Resigning from his job with the immigration service, Miller re-enlisted in the U.S. Army on May 16, 1917, shortly after the United States' official entry into World War I. He attended a reserve officer training camp in Presidio, California, and performed well enough to be one of two people promoted to major upon graduation. For the next year, he served in Fort Lewis, Washington, during the organization and training of the 361st Infantry Regiment, 91st Division. He was then sent to New York City before the 361st Regiment was shipped out to Europe, arriving in July 1918. After receiving field officer training in England and France, Miller rejoined his unit.

On September 28, 1918, he led his battalion in an attack against a fortified position, continuing to lead and encourage his men even after being mortally wounded. For these actions, he was posthumously awarded the Medal of Honor.

Miller, aged 35 at his death, was buried in the Meuse-Argonne American Cemetery outside of Romagne-sous-Montfaucon in France.

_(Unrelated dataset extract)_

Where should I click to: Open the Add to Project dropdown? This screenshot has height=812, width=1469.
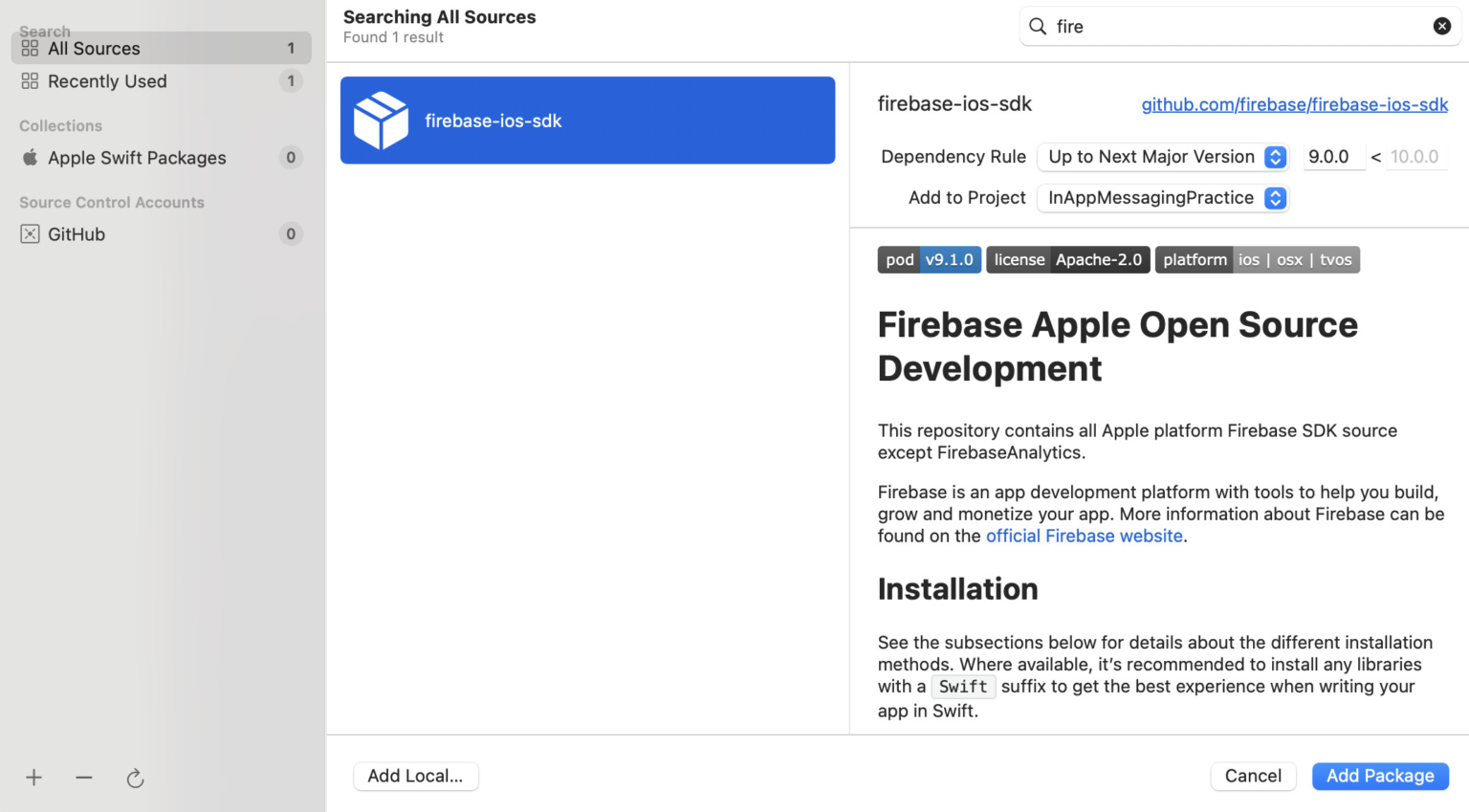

==Medal of Honor citation==

After 2 days of intense physical and mental strain, during which Maj. Miller had led his battalion in the front line of the advance through the forest of Argonne, the enemy was met in a prepared position south of Gesnes. Though almost exhausted, he energetically reorganized his battalion and ordered an attack. Upon reaching open ground the advancing line began to waver in the face of machinegun fire from the front and flanks and direct artillery fire. Personally leading his command group forward between his front-line companies, Maj. Miller inspired his men by his personal courage, and they again pressed on toward the hostile position. As this officer led the renewed attack he was shot in the right leg, but he nevertheless staggered forward at the head of his command. Soon afterwards he was again shot in the right arm, but he continued the charge, personally cheering his troops on through the heavy machinegun fire. Just before the objective was reached he received a wound in the abdomen, which forced him to the ground, but he continued to urge his men on, telling them to push on to the next ridge and leave him where he lay. He died from his wounds a few days later.